Norddeutsch by nature.
"It´s really friggin´ cold in Lüllau this evening. “It´s brass monkeys out there”, smiles Engels. In a remote corner of the northern part of the wintry Lüneburg Heath rests this cosy country inn called Brookhoff, complete with mill pond and all. The comfy inn has one big advantage tonight: It´s nice and warm inside, the chimney fire is crackling. “Hi, Hansi”, Achim Peters the landlord greets and asks “beer ?”. “Big one, please,” Engels responds, parks his old Rickenbacker guitar at the bar and sits on a bar stool.
This village inn is his pub where he meets local friends and chats about everything under the sun. Once a month he and his musician friend Marius Balan perform here, just two singers and their acoustic guitars, unplugged. During the summers, Hans and his rock band “Park Lane” have already performed outside on an open air stage drawing 600 people or more.
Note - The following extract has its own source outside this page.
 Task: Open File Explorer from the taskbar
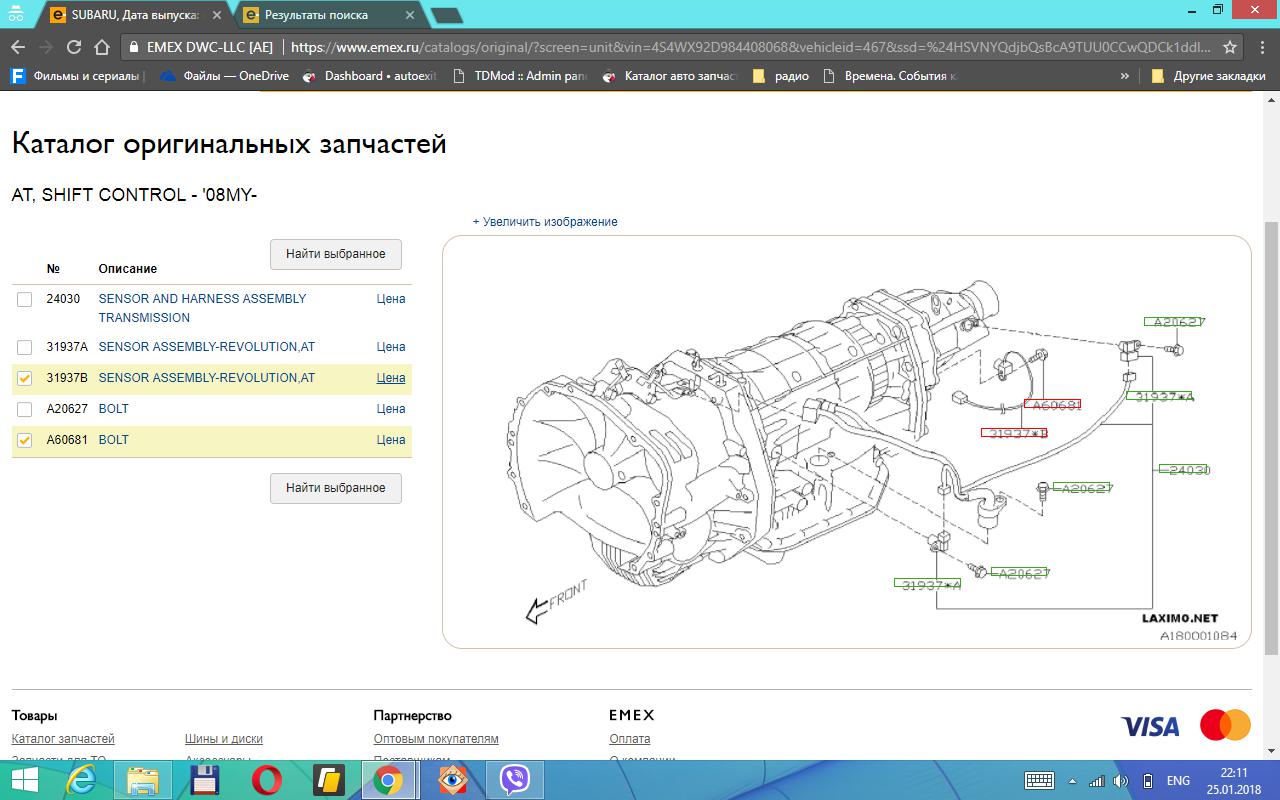143,780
The 62-year-old doesn´t do pub crawling through the Hamburg bar scene that often anymore like in the old days when he and his music buddies time and again went clubbing all night long, now he likes the countryside better.
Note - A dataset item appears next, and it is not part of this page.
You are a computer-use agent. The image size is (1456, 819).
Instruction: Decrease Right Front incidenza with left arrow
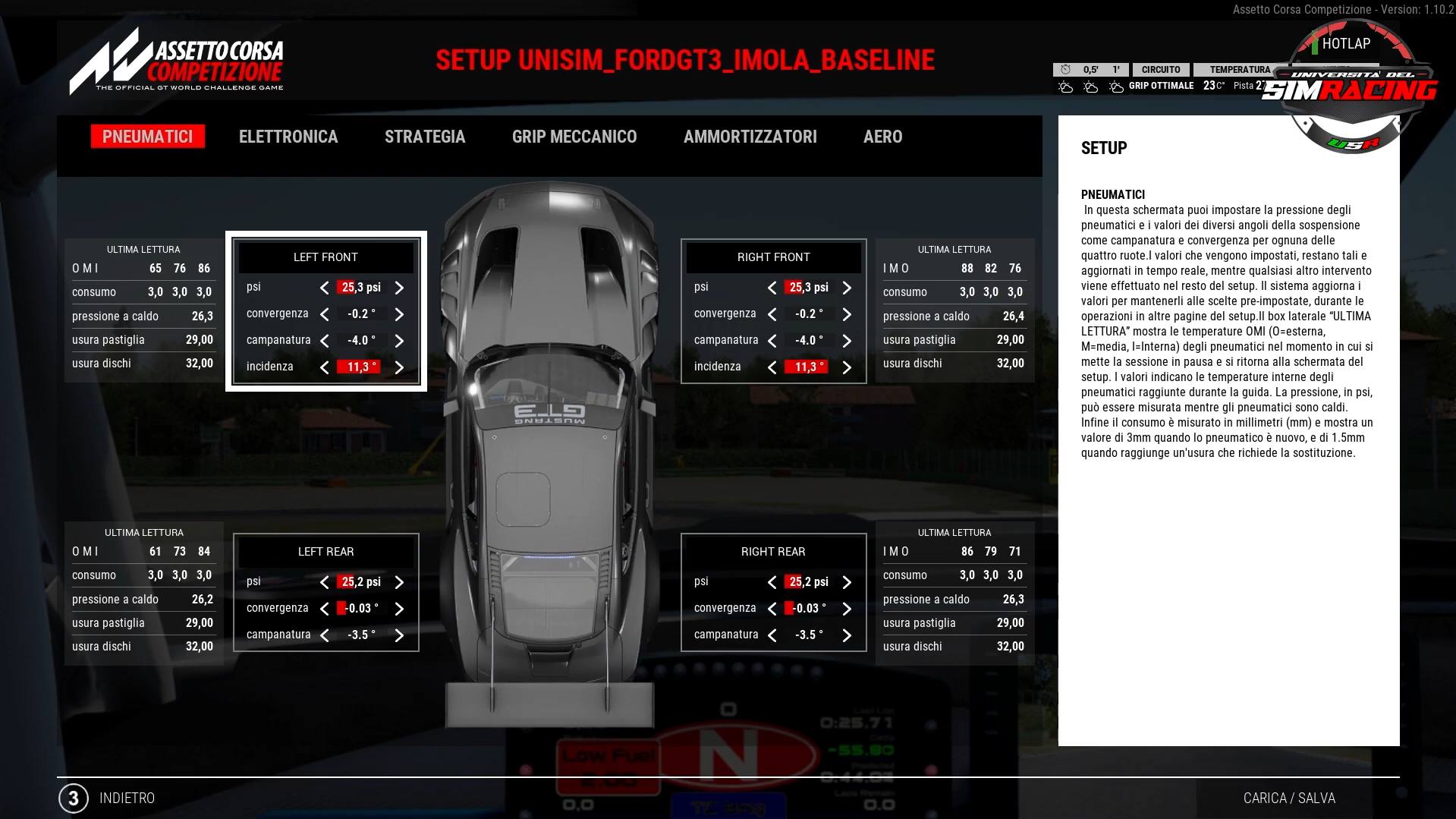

Hans Engels´ youth alternates between Germany and England. He grows up bilingually, spends his young days in the Midlands, goes to school in Germany, then back to England, studies economics and English literature in Hamburg and London. In 1972, he finally settles in Hamburg, finishes his studies and becomes a vocational school teacher. Making music remains a hobby but he has always been working as an audio narrator and translator (among others for CORDIAL) because of his fascination with languages and literature. In his youth he learned to play the clarinet but then, in 1967, after seeing ‘The Who’, Jimi Hendrix and ‘The Spencer Davis Group’ at the London Marquee Club, he knew what he really wanted to be: a rock musician and a songwriter."
"His breakthrough as a musician and author, though, he doesn´t owe so much to his musical achievements but to the muscial ‘Yesterday’. In cooperation with the drummer Hein Altenbroxter and always encouraged by his wife Lydia, he wrote this 60s musical about a character called Harry Hansen, a failed rock musician from Hamburg. “The chance to make some dough with a musical was one in a million”, Engels says today – but to his and everybody´s surprise it worked.
Initially, in 1997, ‘Yesterday’ was planned to be staged for only 3 months in the Holstenwall theatre close to Hamburg´s famous St. Pauli quarter. It ran for 12 months, however, became quite a success and 88% of the 300 seats were sold out every night in, all in all, more than 400 shows. An attempt to establish the show in the Berlin ‘Metropol’ theatre didn´t go down as well but, back in Hamburg, in the ‘Delphi Showpalast’, the musical made a triumphant comeback.
For a long time Engels has been using CORDIAL cables. His long-time music buddy Arthur Koll, a tech wizard known as ”King Arthur” in the music business, drew his attention to CORDIAL products. ”The CORDIAL guys have always had a unique edge on their competitors”, he says and leaves Achim´s Brookhoff Inn for the Lüllau cold to smoke one of his Dunhill pipes."